Le Dr Philippe CASSIER est oncologue médical, il a obtenu son diplôme de médecin spécialiste à la faculté de médecine de Lyon, avant d’être chef de clinique en oncologie médicale à l’hôpital Édouard Herriot (CHU de Lyon). Il a rejoint le Centre Léon Bérard pour y diriger l’unité d’essais de phase 1 en 2011 après une mobilité d’un an au sein de la Drug Development Unit au Royal Marsden Hospital à Londres (UK). Depuis il consacre l’essentiel de son temps au développement clinique de nouveaux médicaments tant dans le domaine de l’immunothérapie que des thérapies ciblées.
En tant que coordonnateur du centre labellisé d’essais cliniques de phases précoces du Centre Léon Bérard, comment gérez-vous ces dernières semaines l’accès aux patients atteints de cancer aux essais cliniques en cours, dans ce contexte de pandémie virale ?
La sécurité de nos patients a été au cœur de nos préoccupations et nous avons dans un premier temps réduit l’activité en essayant de privilégier l’inclusion des patients ayant les plus grandes chances de tirer un bénéfice important du traitement (thérapies ciblées chez des patients sélectionnés sur des critères moléculaires, essais d’immunothérapie chez les patients ayant des tumeurs MSI-H).
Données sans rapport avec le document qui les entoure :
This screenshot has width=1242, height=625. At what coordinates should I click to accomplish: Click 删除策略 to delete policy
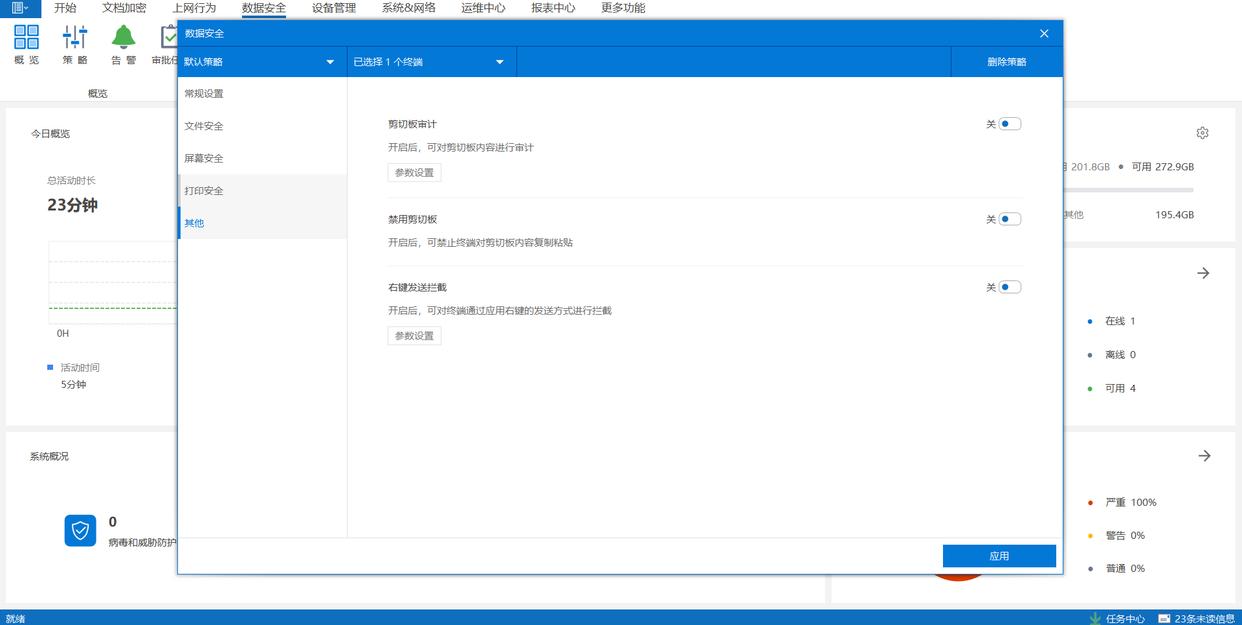click(1006, 62)

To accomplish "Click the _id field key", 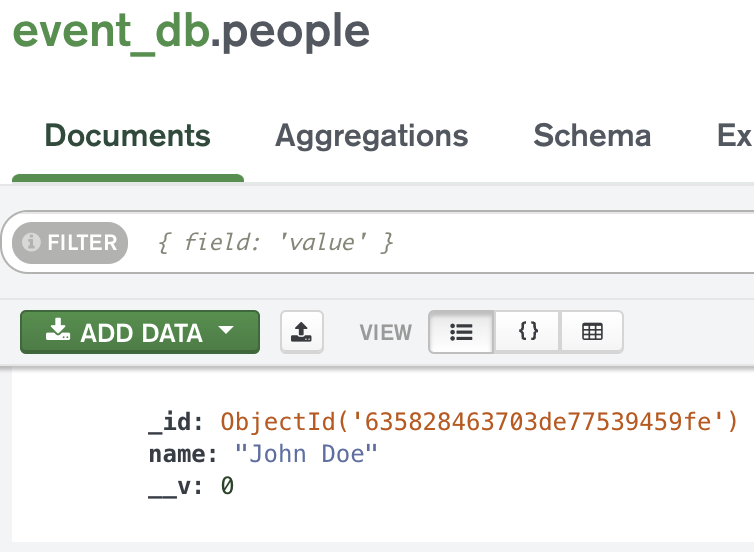I will 174,421.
Actuellement la situation semblant se stabiliser, sur le plan pandémique, nous rouvrons progressivement les essais aux inclusions, quand cela est possible du point de vue des promoteurs industriels.
Votre projet nommé IMMUNO-COVID20, vient d’être sélectionné dans le cadre d’une édition exceptionnelle spécial COVID-19 du Programme Hospitalier du Recherche Clinique Auvergne-Rhône-Alpes (PHRC-I AuRA) coordonné par le GIRCI AuRA. Pouvez-vous nous décrire l’essai et ses objectifs cliniques ?
Nous avons pensé cet essai afin de pouvoir proposer des traitements innovants à nos patients atteints de cancer, tout en le faisant de manière rigoureuse et sécurisée. En l’absence de traitement efficace, nous avons fait le choix d’un essai randomisé, avec un bras ne comprenant que des soins de support adapté (antibiothérapie, oxygénothérapie, etc…) et compte tenu de la grande hétérogénéité de présentation et de gravité des infections à SARS-CoV-2 nous avons opté pour un design avec deux groupes qui permettait de tester des hypothèses différentes :
- Pour le groupe des patients présentant une forme modérée, les patients sont randomisés entre un bras standard (soins de support optimaux) ; un bras de traitement per os avec le GNS561, qui est un analogue de l’hydroxychloroquine) ; et un bras de traitement par anti-PD-1 à faible dose car des études indiquent que, chez les patients évoluant vers une forme grave du COVID19, les lymphocytes circulants ont un phénotype épuisé (avec surexpression de PD1, CTLA4, etc…).
- Pour le groupe des patients présentant une forme sévère de pneumopathie à SARS-CoV-2, la randomisation se fait entre bras standard, un bras GNS561 et un bras tocilizumab qui permettrait de réduire l’inflammation excessive responsable de l’atteinte pulmonaire.
En tant que clinicien et chercheur, quelles sont selon vous les conséquences à long terme de la crise que nous vivons, notamment sur la recherche ?
En tant que clinicien ma conviction reste que le cancer est une pathologie globalement plus grave que le COVID19, parmi les patients que j’ai pu voir en hospitalisation avec une infection documentée ou suspectée à SARS-CoV-2, la pathologie cancéreuse sous-jacente et les infections bactériennes restent les premières causes de symptômes graves, y compris respiratoires. Il faut redoubler de sens clinique pour ne pas tout mettre sur le dos de l’infection à SARS-CoV-2 et ne pas méconnaitre les causes plus classiques de détresse physique chez nos patients. En tant que chercheur, j’ai été impressionné par la réactivité des autorités compétentes pour les autorisations d’essais cliniques. J’espère cependant que la mobilisation perdura au-delà des quelques mois aigus de l’épidémie.